### RECORD SET ###
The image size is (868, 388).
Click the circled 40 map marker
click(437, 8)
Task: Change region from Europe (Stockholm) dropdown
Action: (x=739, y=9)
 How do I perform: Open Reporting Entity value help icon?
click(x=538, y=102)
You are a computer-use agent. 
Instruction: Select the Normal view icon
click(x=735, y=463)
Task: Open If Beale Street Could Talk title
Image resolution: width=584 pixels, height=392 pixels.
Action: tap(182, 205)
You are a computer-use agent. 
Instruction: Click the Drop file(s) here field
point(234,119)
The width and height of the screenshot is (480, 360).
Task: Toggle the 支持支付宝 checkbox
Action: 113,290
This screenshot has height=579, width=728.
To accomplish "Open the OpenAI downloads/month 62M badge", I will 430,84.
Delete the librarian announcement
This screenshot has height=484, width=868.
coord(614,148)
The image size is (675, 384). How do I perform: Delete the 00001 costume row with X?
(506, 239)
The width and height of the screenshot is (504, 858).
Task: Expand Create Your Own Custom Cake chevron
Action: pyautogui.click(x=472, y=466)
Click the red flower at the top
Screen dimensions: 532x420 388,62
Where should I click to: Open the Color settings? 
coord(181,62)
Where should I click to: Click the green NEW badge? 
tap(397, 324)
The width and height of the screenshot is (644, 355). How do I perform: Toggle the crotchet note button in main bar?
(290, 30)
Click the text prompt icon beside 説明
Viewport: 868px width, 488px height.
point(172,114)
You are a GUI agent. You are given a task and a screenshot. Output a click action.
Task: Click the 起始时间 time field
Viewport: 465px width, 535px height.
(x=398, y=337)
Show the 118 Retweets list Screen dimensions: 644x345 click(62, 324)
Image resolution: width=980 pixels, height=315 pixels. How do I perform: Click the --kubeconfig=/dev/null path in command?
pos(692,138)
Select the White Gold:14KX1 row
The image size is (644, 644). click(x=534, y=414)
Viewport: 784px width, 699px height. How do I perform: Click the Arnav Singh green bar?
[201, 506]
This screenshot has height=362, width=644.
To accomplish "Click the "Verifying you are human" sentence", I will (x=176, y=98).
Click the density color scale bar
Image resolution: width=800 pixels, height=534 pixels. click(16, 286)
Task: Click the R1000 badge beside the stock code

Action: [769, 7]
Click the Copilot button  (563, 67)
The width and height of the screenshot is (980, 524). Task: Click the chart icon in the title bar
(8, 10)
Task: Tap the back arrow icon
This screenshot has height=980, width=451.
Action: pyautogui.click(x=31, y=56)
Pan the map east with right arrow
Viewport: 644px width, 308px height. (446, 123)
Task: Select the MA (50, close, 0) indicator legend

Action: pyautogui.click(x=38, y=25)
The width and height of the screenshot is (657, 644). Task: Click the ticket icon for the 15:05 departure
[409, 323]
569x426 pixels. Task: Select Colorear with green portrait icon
###
(TRY IT): Go through the records above and repeat each one exactly.

(RESPONSE BELOW):
The image size is (868, 388).
Click the circled 40 map marker
click(437, 8)
Task: Change region from Europe (Stockholm) dropdown
Action: (x=739, y=9)
 How do I perform: Open Reporting Entity value help icon?
click(x=538, y=102)
You are a computer-use agent. 
Instruction: Select the Normal view icon
click(x=735, y=463)
Task: Open If Beale Street Could Talk title
Image resolution: width=584 pixels, height=392 pixels.
Action: tap(182, 205)
You are a computer-use agent. 
Instruction: Click the Drop file(s) here field
point(234,119)
The width and height of the screenshot is (480, 360).
Task: Toggle the 支持支付宝 checkbox
Action: 113,290
This screenshot has height=579, width=728.
To accomplish "Open the OpenAI downloads/month 62M badge", I will 430,84.
Delete the librarian announcement
This screenshot has height=484, width=868.
coord(614,148)
The image size is (675, 384). How do I perform: Delete the 00001 costume row with X?
(506, 239)
The width and height of the screenshot is (504, 858).
Task: Expand Create Your Own Custom Cake chevron
Action: pyautogui.click(x=472, y=466)
Click the red flower at the top
Screen dimensions: 532x420 388,62
Where should I click to: Open the Color settings? 
coord(181,62)
Where should I click to: Click the green NEW badge? 
tap(397, 324)
The width and height of the screenshot is (644, 355). How do I perform: Toggle the crotchet note button in main bar?
(290, 30)
Click the text prompt icon beside 説明
Viewport: 868px width, 488px height.
point(172,114)
You are a GUI agent. You are given a task and a screenshot. Output a click action.
Task: Click the 起始时间 time field
Viewport: 465px width, 535px height.
(x=398, y=337)
Show the 118 Retweets list Screen dimensions: 644x345 click(62, 324)
Image resolution: width=980 pixels, height=315 pixels. How do I perform: Click the --kubeconfig=/dev/null path in command?
pos(692,138)
Select the White Gold:14KX1 row
The image size is (644, 644). click(x=534, y=414)
Viewport: 784px width, 699px height. How do I perform: Click the Arnav Singh green bar?
[201, 506]
This screenshot has height=362, width=644.
To accomplish "Click the "Verifying you are human" sentence", I will (x=176, y=98).
Click the density color scale bar
Image resolution: width=800 pixels, height=534 pixels. click(16, 286)
Task: Click the R1000 badge beside the stock code

Action: [769, 7]
Click the Copilot button  (563, 67)
The width and height of the screenshot is (980, 524). Task: Click the chart icon in the title bar
(8, 10)
Task: Tap the back arrow icon
This screenshot has height=980, width=451.
Action: pyautogui.click(x=31, y=56)
Pan the map east with right arrow
Viewport: 644px width, 308px height. (446, 123)
Task: Select the MA (50, close, 0) indicator legend

Action: pyautogui.click(x=38, y=25)
The width and height of the screenshot is (657, 644). Task: Click the ticket icon for the 15:05 departure
[409, 323]
569x426 pixels. Task: Select Colorear with green portrait icon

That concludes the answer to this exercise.